No texto anterior, de apresentação, contei a história de como o GTS chegou até mim, algumas impressões e a capotagem em 2008. De acordo com o Project Cars, o segundo texto já traria algumas idéias, rumos e modificações, mas creio que é uma obrigação – na verdade nem é questão de crer, é obrigação mesmo – mostrar o que foi feito para deixá-lo rodando novamente. Além disso, talvez seja útil para os que convivem com a plataforma BX e seus recorrentes problemas estruturais.
Como já dito, vi o mundo de cabeça para baixo em circunstâncias nunca esclarecidas em uma noite de junho de 2008. Mais que a dor do cinto no ombro e as marcas dos cacos de vidro nas mãos e nos braços – e um furo em uma lente dos óculos – havia algo bem pior que era a tristeza e sensação de culpa por ter feito aquilo, mesmo com a certeza que algo bem errado tinha acontecido. Porém, como remoer o ocorrido e ficar lamentando não desempena aço, o jeito foi procurar o Elias, lanterneiro que eu já conhecia há certo tempo e que tinha saído de uma oficina para tocar a sua própria.

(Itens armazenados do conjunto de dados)
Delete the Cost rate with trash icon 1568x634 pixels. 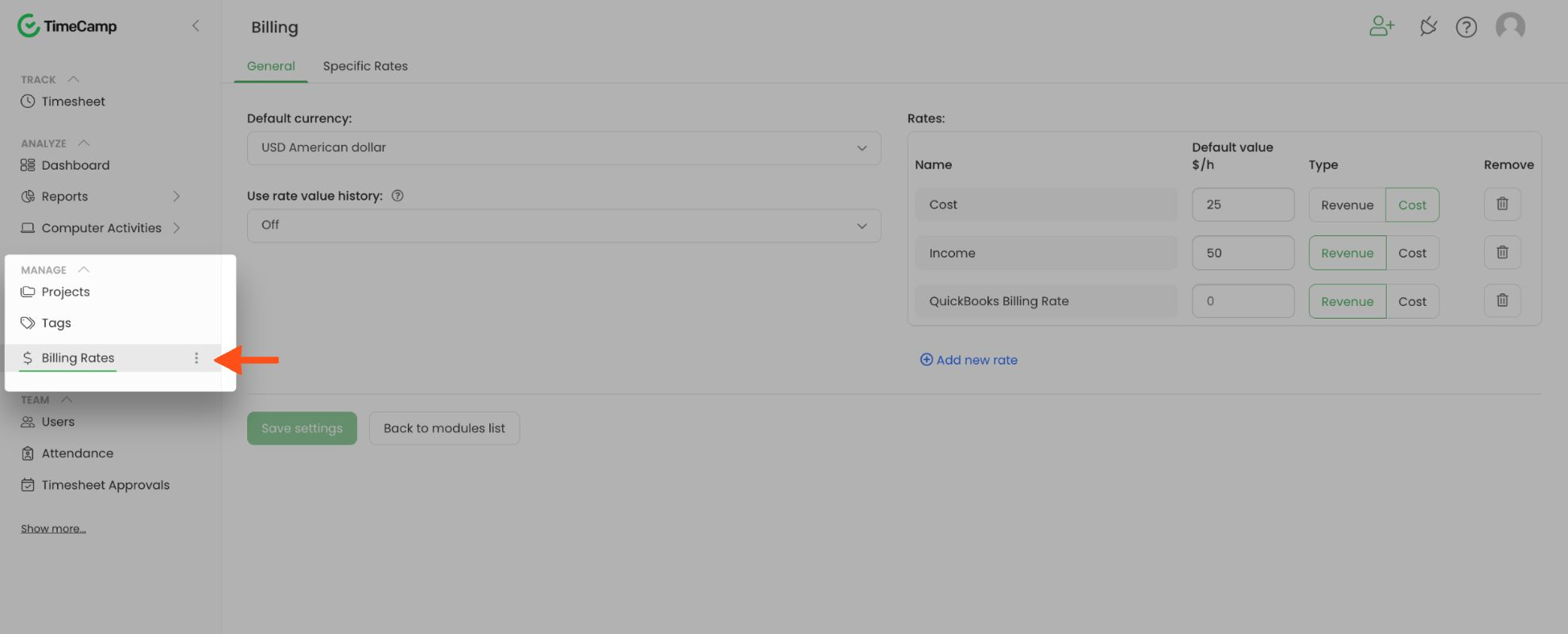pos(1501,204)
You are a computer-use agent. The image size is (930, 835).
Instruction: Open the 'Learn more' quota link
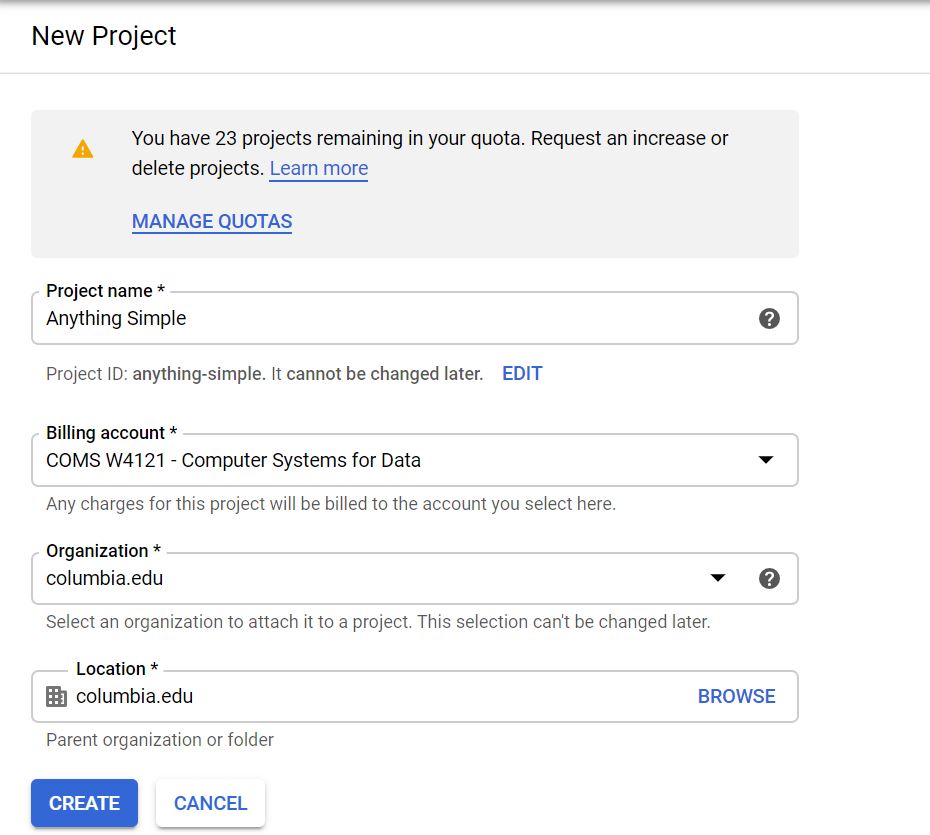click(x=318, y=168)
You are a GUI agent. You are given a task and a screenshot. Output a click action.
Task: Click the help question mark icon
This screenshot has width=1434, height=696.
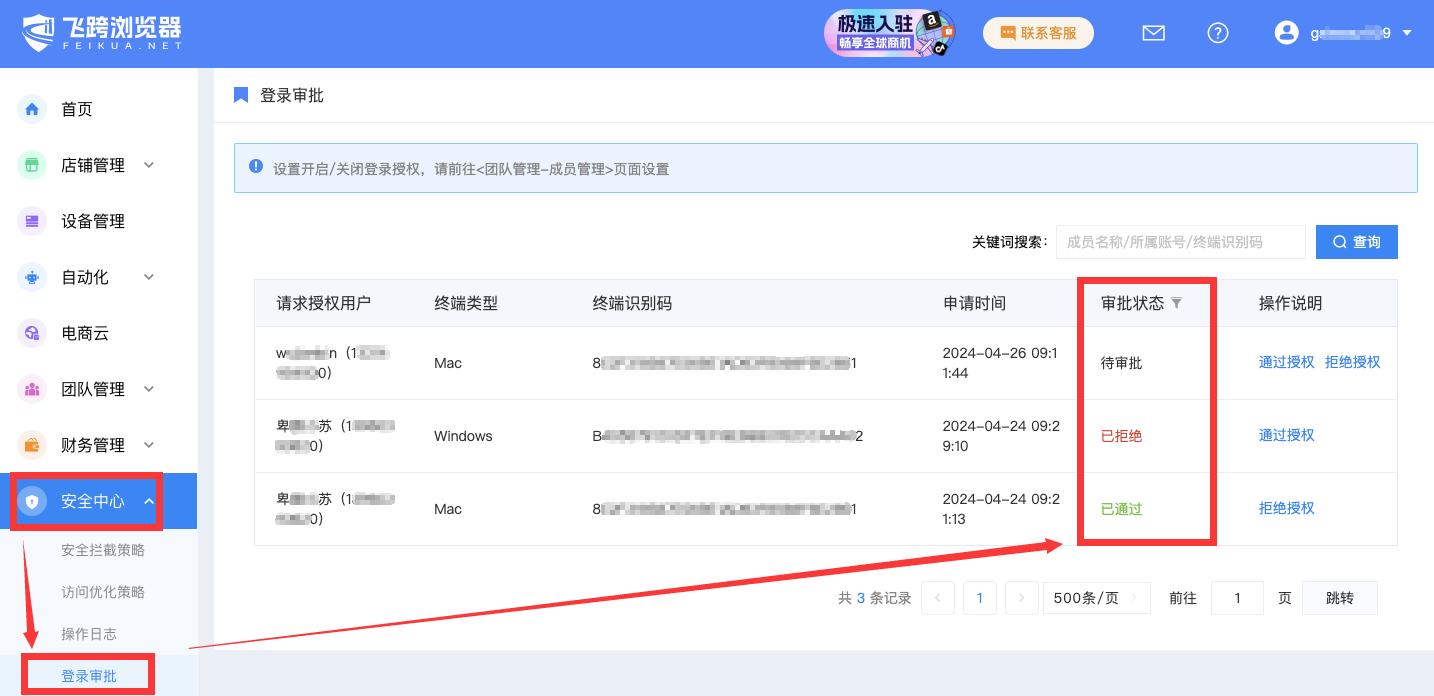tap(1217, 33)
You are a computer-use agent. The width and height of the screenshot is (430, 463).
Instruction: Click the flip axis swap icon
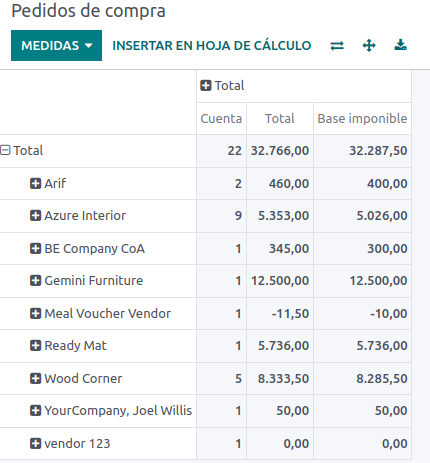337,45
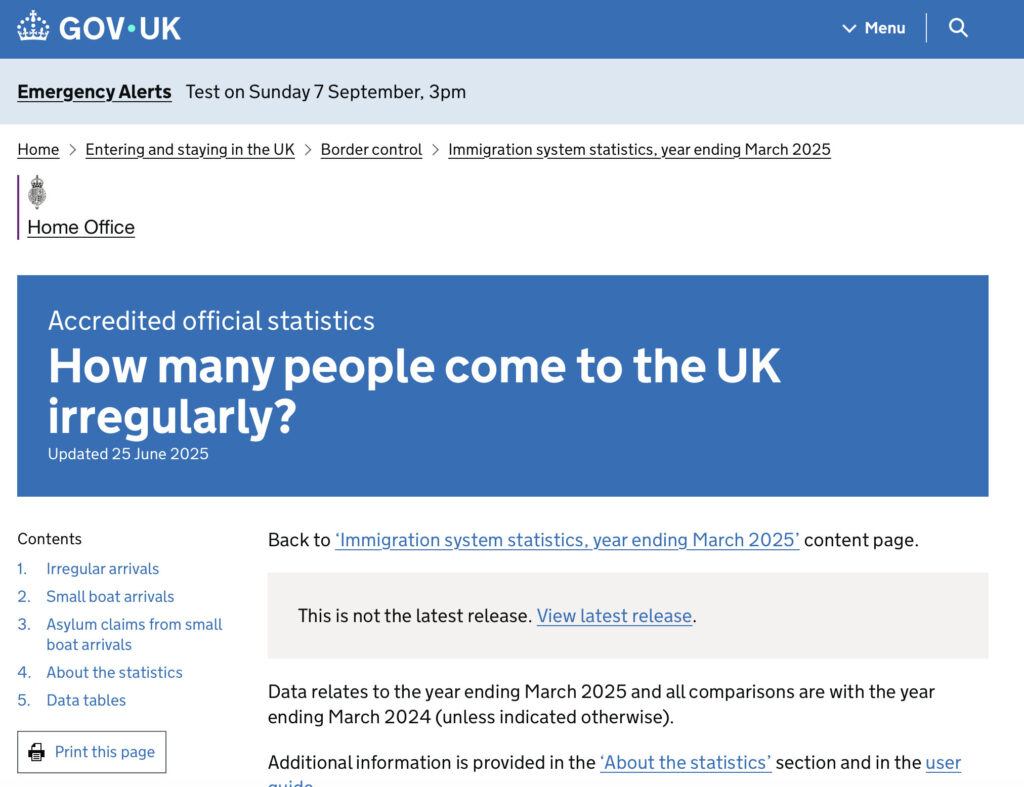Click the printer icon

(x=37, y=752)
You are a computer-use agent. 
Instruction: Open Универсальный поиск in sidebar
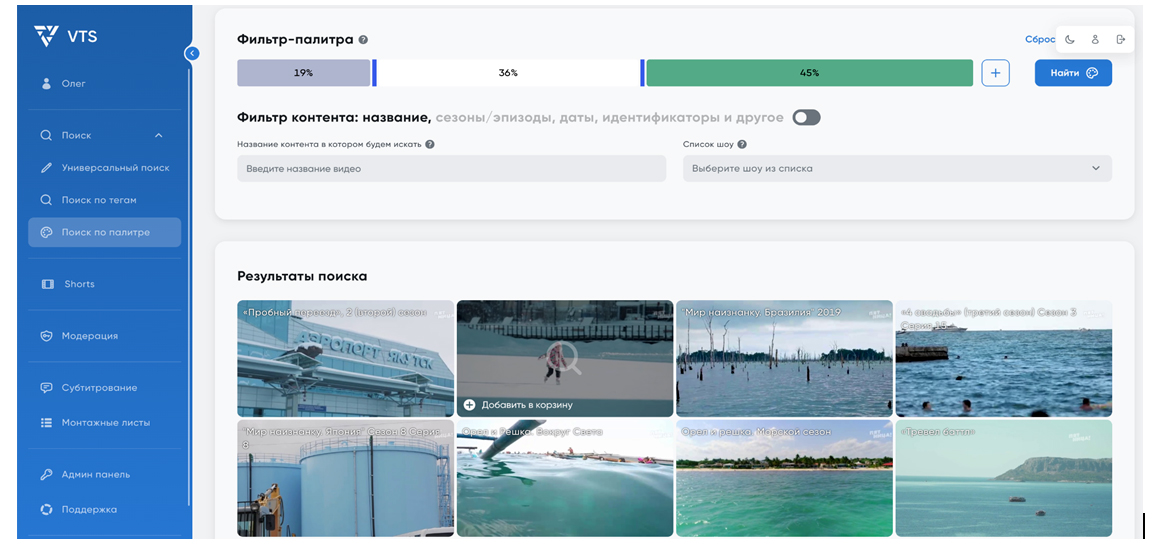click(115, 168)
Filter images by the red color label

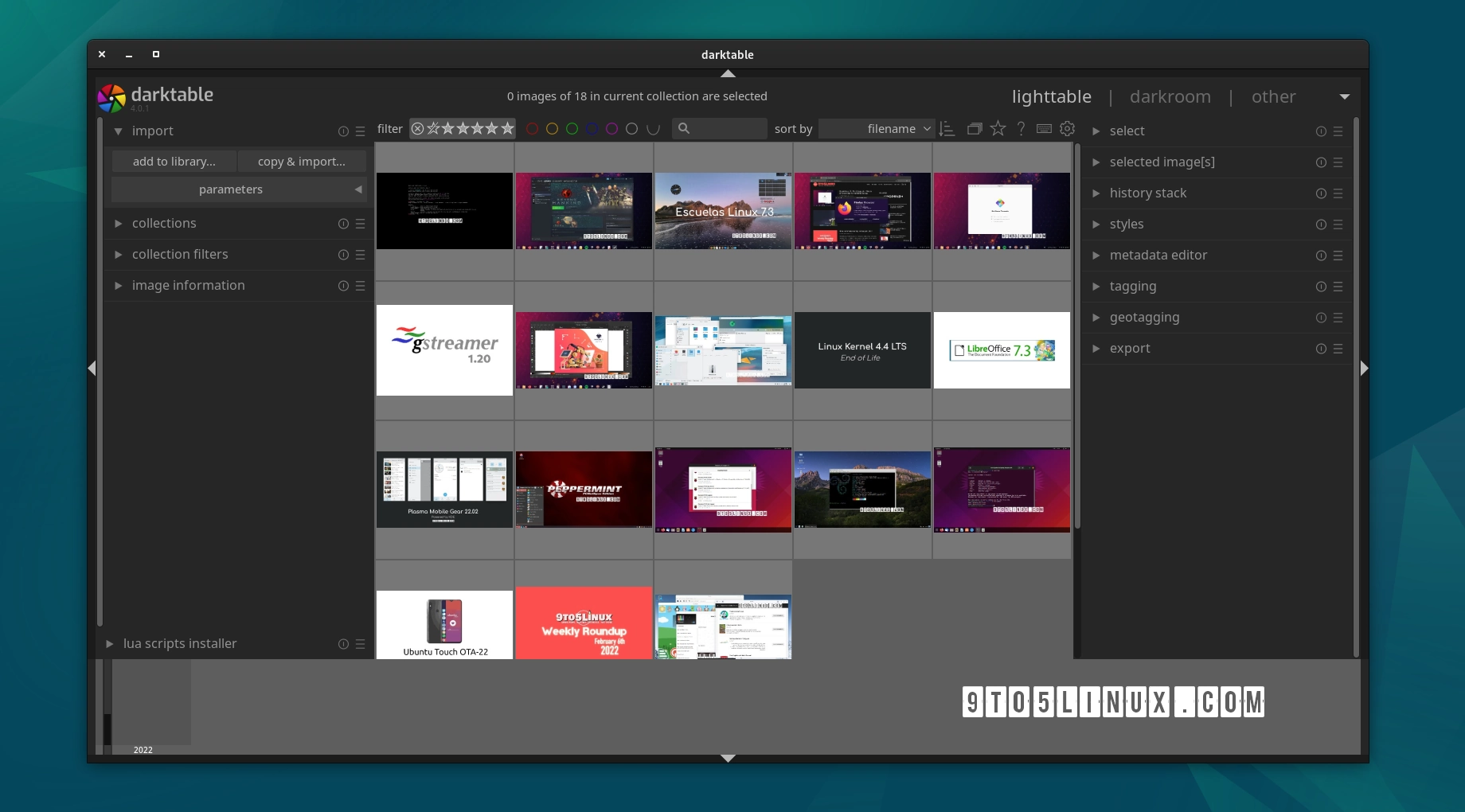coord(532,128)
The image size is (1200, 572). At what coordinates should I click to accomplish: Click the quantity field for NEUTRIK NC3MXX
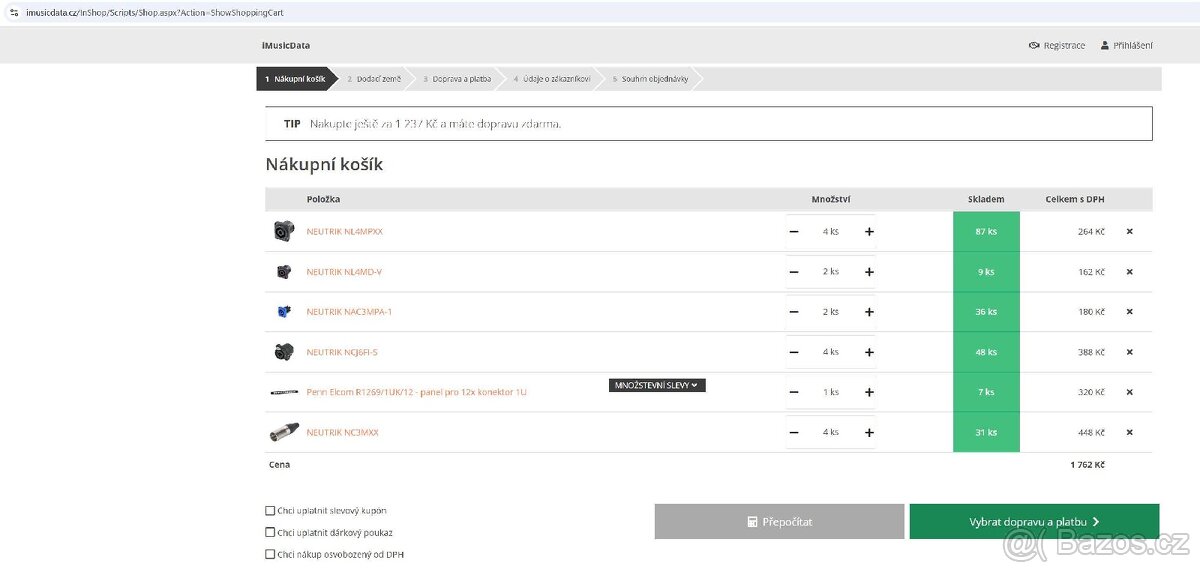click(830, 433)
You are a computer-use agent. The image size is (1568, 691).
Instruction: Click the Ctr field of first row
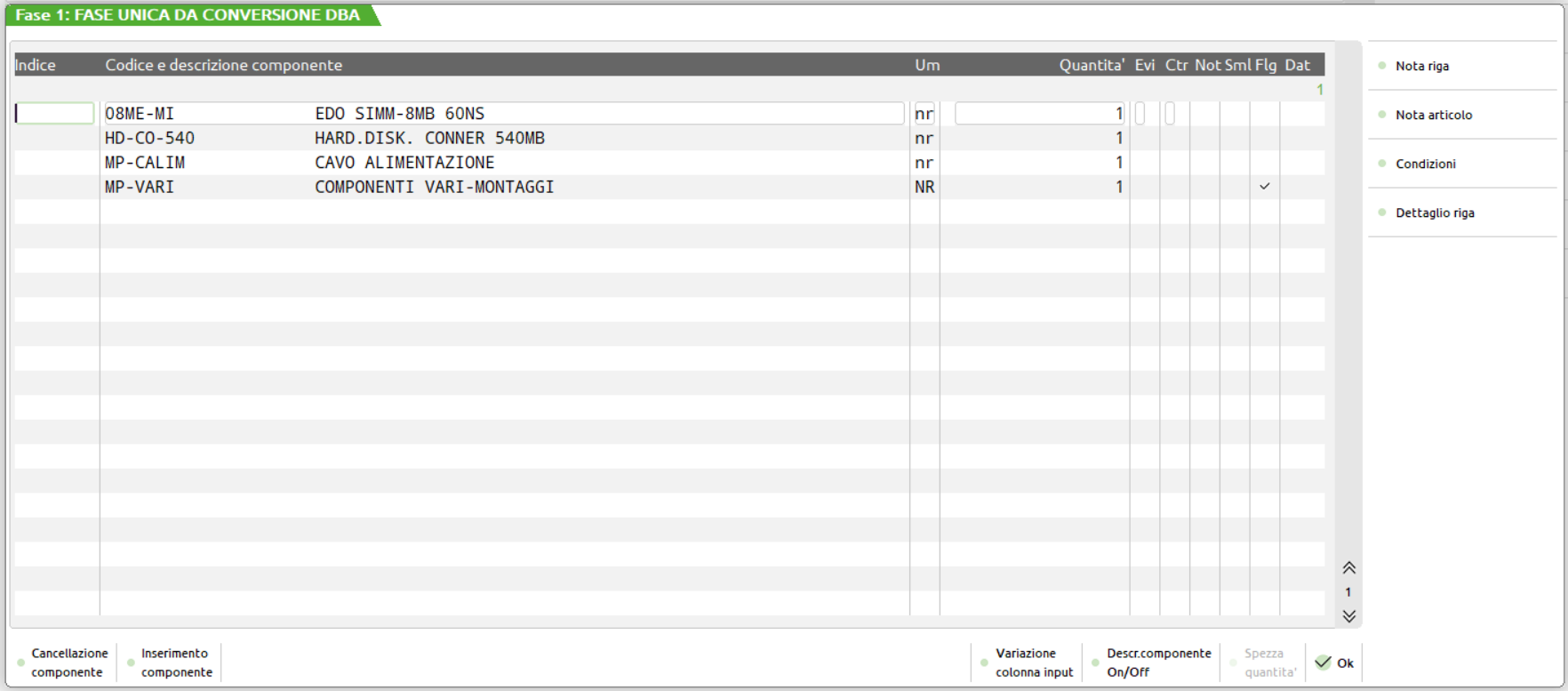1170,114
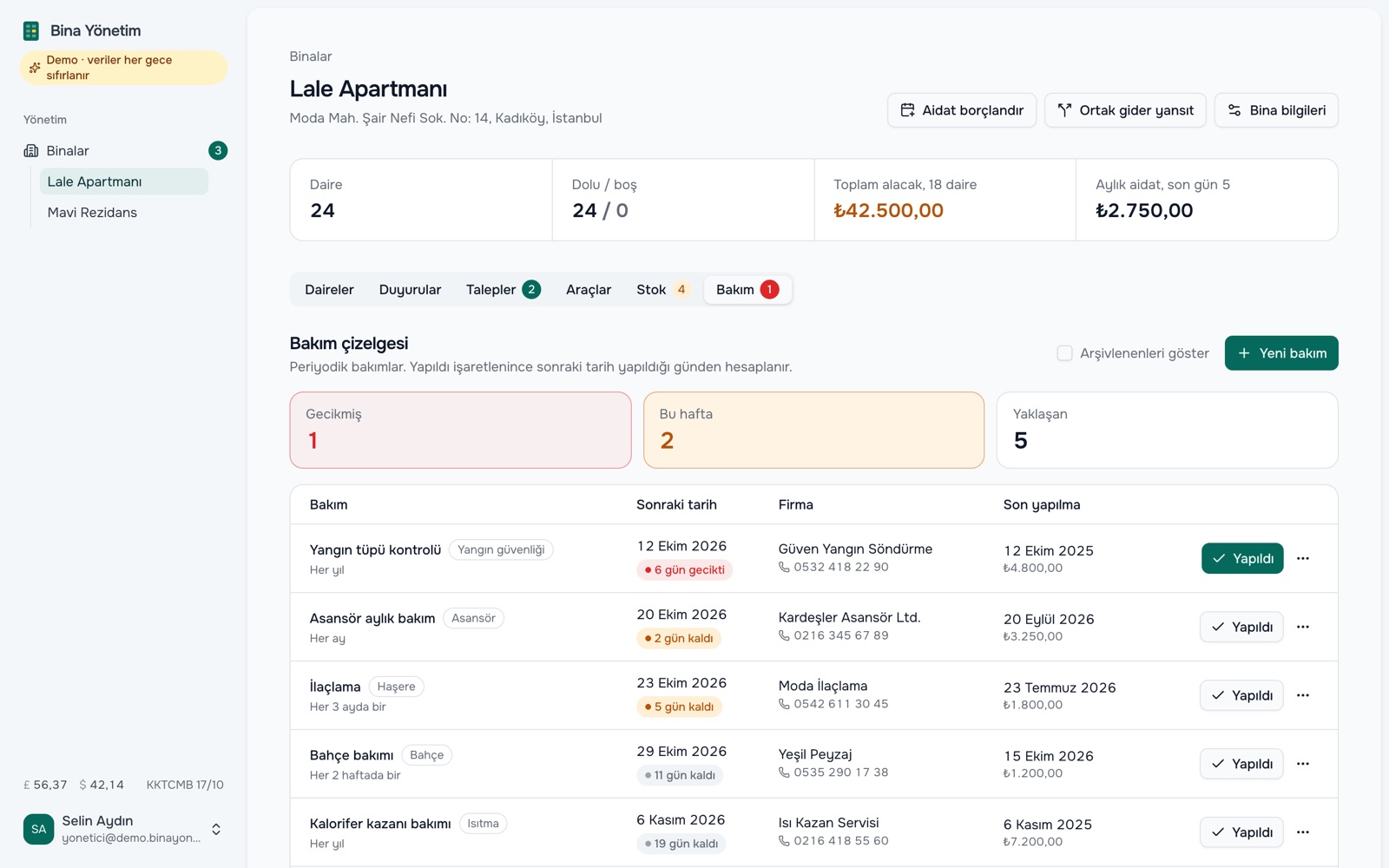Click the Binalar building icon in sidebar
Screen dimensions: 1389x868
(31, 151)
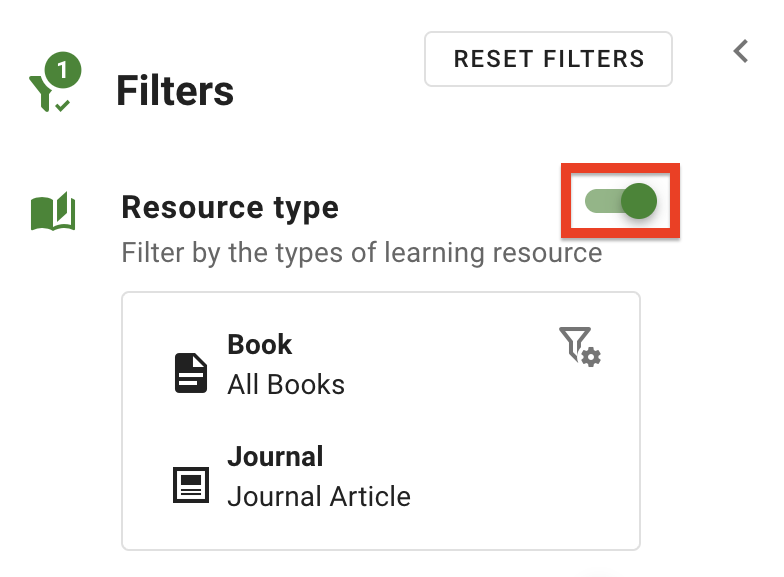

▶ _A fazer_:
A – Indique se cada afirmação concorda com o relato sobre o GTS, respondendo sim ou não e citando literalmente o trecho decisivo: (i) a capotagem aconteceu em uma noite de junho de 2008; (ii) quem escreve saiu do acidente sem nenhum ferimento; (iii) Elias ainda trabalhava na oficina de outra pessoa.
B – Dê sequência ao relato sobre o GTS a partir da última frase apresentada.
A listagem não tem nenhum papel aqui.

▶ _Resultados esperados_:
A –
(i) Sim: "vi o mundo de cabeça para baixo em circunstâncias nunca esclarecidas em uma noite de junho de 2008".
(ii) Não: "as marcas dos cacos de vidro nas mãos e nos braços".
(iii) Não: "tinha saído de uma oficina para tocar a sua própria".

B –
Depois de aceitar o desafio, que a julgar pelas pedreiras que ele gosta de encarar hoje nem parece tanto assim, lá foi o GTS para a oficina. Com a desmontagem de algumas peças foi possível fazer uma avaliação mais completa do que precisaria ser trocado e do que precisaria ser puxado e desempenado. Os dois paralamas dianteiros, ambos os parachoques, capô e frente teriam que dar lugar a outras peças, enquanto que o teto continuaria o mesmo (tanto estruturalmente quanto sua folha). Com essa singela lista inicial fomos atrás de cotações, tendo em vista sempre colocar peças originais Volkswagen quando as mesmas estivessem disponíveis. Mas logo vimos que essa idéia teria que ser abortada.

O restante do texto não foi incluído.